House Republican Leader Jim Durkin is a former prosecutor, and that outlook on life has never really left him.
He's not big on a lot of criminal-justice reforms, even standing up to his party's president to oppose the early prison-release of former Illinois Governor Rod Blagojevich. He was staunchly opposed to legalizing cannabis. I'm sure that House Speaker Michael Madigan's highly-public legal troubles grate on Durkin to no end, as they would on almost any former prosecutor.
So, even though Durkin's petition, which triggered the creation of the House Special Investigating Committee to look into the allegations against Speaker Madigan, is steeped in the politics of the moment (for the obvious campaign reasons, but also to satisfy the demands of some of his members and some major GOP campaign donors who want him to get much tougher on Madigan, Governor Pritzker, and other Democrats), I would argue that his main thrust is legitimate from his own perspective.
Even if Madigan didn't directly engage in "conduct unbecoming a legislator," as the petition alleges, people under his control most certainly did say and do some things that, if not all illegal, are certainly distasteful and disreputable. Madigan created this environment and yet says he cannot and should not be held responsible for those acting within the confines of that environment; and refuses to cooperate with a committee that is enshrined in the very same rules that Madigan insists must be approved by his members every two years.
Leader Durkin held a press conference last week to express his outrage that the investigatory committee's chairman, Representative Chris Welch (D-Hillside), had delayed all future hearings until after the November election.
"Citizens of Illinois must know what the single most powerful person in the state's role is in this scandal, this ever-growing scandal," Durkin said. "Illinois residents deserve so much better and they deserve the truth."
"He needs to stand up and answer those questions," Durkin quoted Governor JB Pritzker as saying about fellow Democrat Madigan, then called on Pritzker to "immediately demand those answers he has been requesting from Speaker Madigan or demand that he resign immediately."
But Durkin's answer to the press conference's very first question demonstrated how the demand for Madigan's testimony is far more about putting Madigan in a bad spot than it is about an actual investigation.
Durkin was asked: "What would the speaker say that he has not already said in writing?" a question which referred to Madigan's long, single-spaced letter denying all allegations and explaining why he would not cooperate with the committee, which he said was nothing more than a political stunt.
"Well, based on what I know," Durkin replied, "I think the speaker at this point, the only thing you can say is that 'I take the Fifth Amendment.'"
"This isn't politics," Durkin insisted later. But the Leader's answer gave up the ghost. He essentially admitted that this demand for testimony is about political advantage and not a search for truth. Yes, I know, it's all so very shocking. Politics in a legislative committee during an election year? My goodness, that's simply unprecedented.

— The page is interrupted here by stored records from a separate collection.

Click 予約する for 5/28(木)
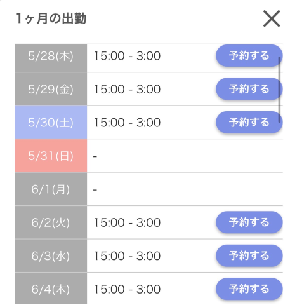297x305 pixels. coord(249,56)
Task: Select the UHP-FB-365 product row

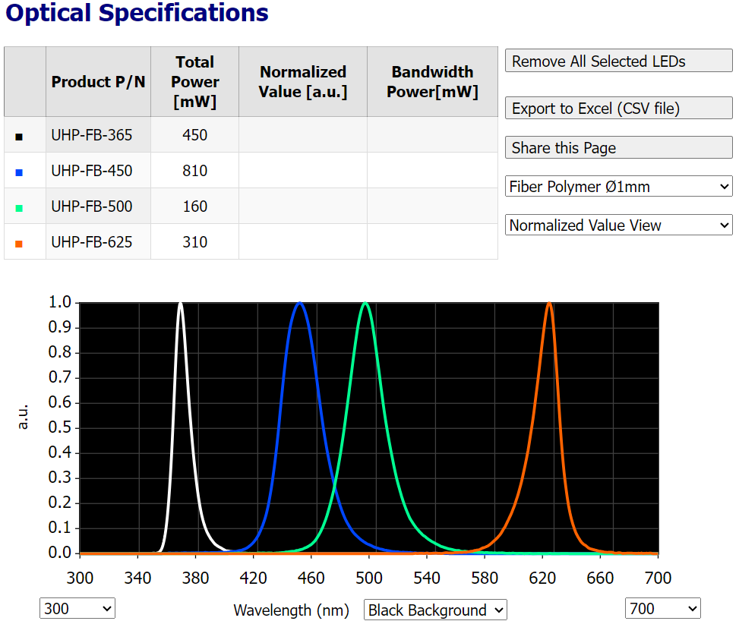Action: coord(92,135)
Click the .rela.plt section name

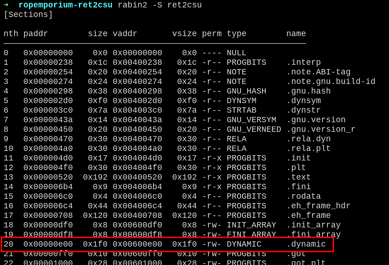[308, 149]
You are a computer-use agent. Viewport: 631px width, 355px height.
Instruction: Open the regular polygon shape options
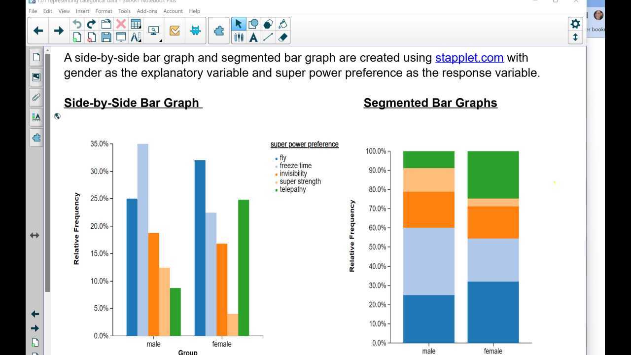click(269, 24)
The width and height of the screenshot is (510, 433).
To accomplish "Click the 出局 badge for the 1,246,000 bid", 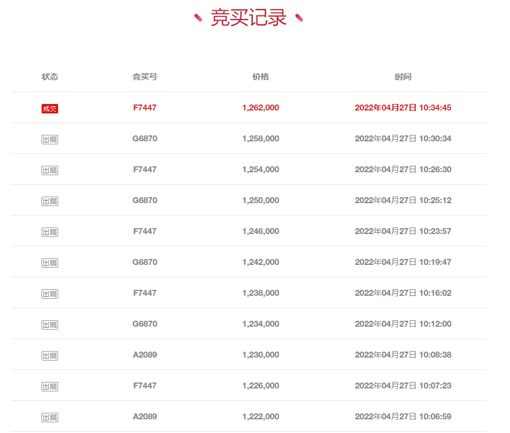I will [x=50, y=232].
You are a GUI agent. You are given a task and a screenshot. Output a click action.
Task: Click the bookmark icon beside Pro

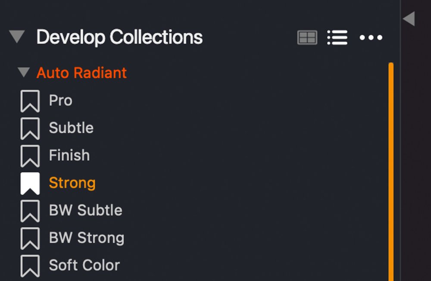[x=30, y=101]
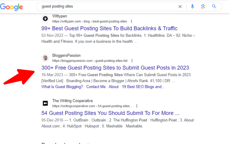Screen dimensions: 229x144
Task: Open the "About" sitelink
Action: point(114,87)
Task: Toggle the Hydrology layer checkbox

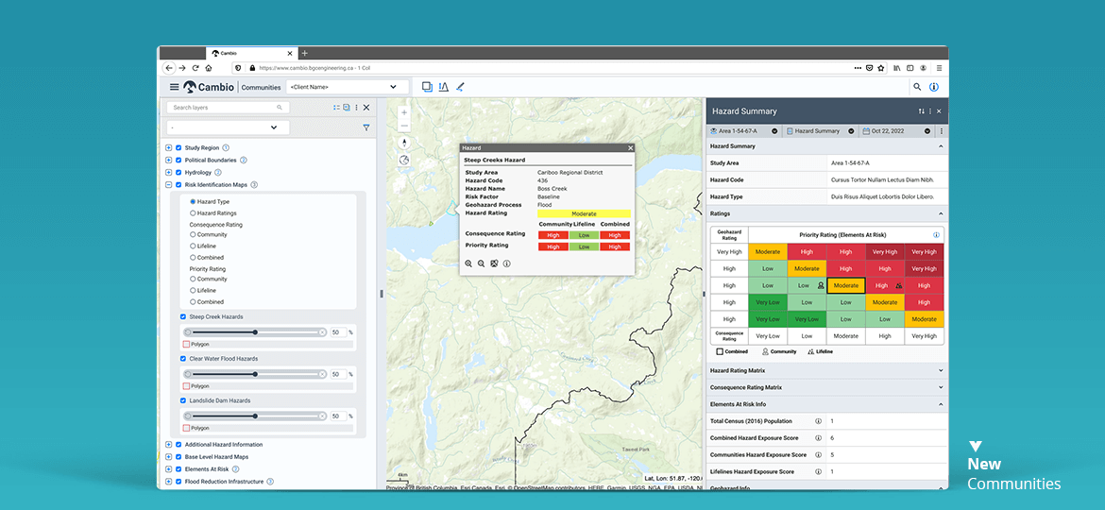Action: tap(179, 173)
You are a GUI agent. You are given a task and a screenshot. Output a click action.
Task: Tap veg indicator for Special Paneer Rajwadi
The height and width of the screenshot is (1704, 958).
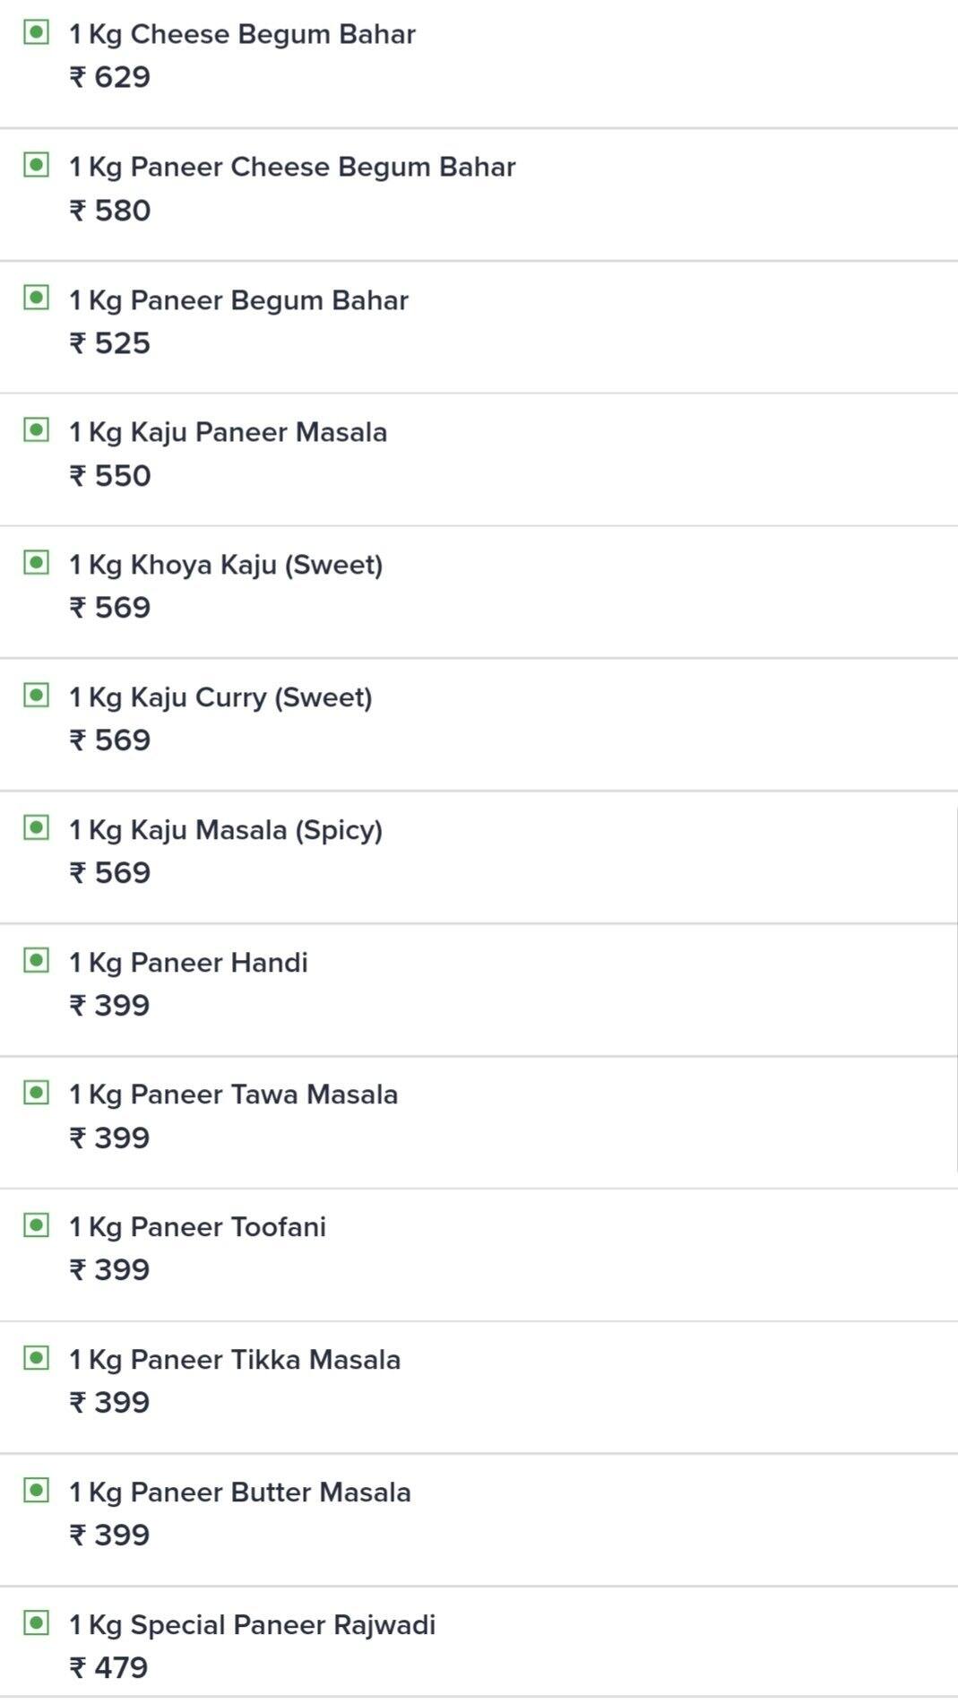36,1622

"Remember," Durkin told reporters, "the committee's name is the Special Investigative Committee. The committee has a duty and an obligation to investigate."
Okay, but forcing a televised spectacle where almost everyone including Durkin himself believe that Speaker Madigan will take the Fifth would be more akin to a show trial than an actual investigative hearing. Yes, such a thing would undoubtedly be immensely satisfying for everyone who despises Madigan (and that's a very long list), but that's about it. Durkin is doing a good job of keeping Madigan's name out there and putting the Democrats on defense, but don't hose down my shoes and tell me it's raining.
The committee's Republicans have requested documents from ComEd specifically related to testimony by the company's compliance officer during its last hearing. Fulfilling that request should be simple and relatively quick. Chairman Welch, on the other hand, has requested what could be thousands of documents containing correspondence between the company and just about everybody under the Illinois political sun going back years. That's the ostensible reason for the hearing's delay, along with the claim that Republicans are playing politics. Welch says it shouldn't take long to fulfill his request, but I still have my doubts.
Hopefully, the Republican request can be fulfilled and the ComEd documents released soon. Maybe we can get some actual substance out of this process going forward.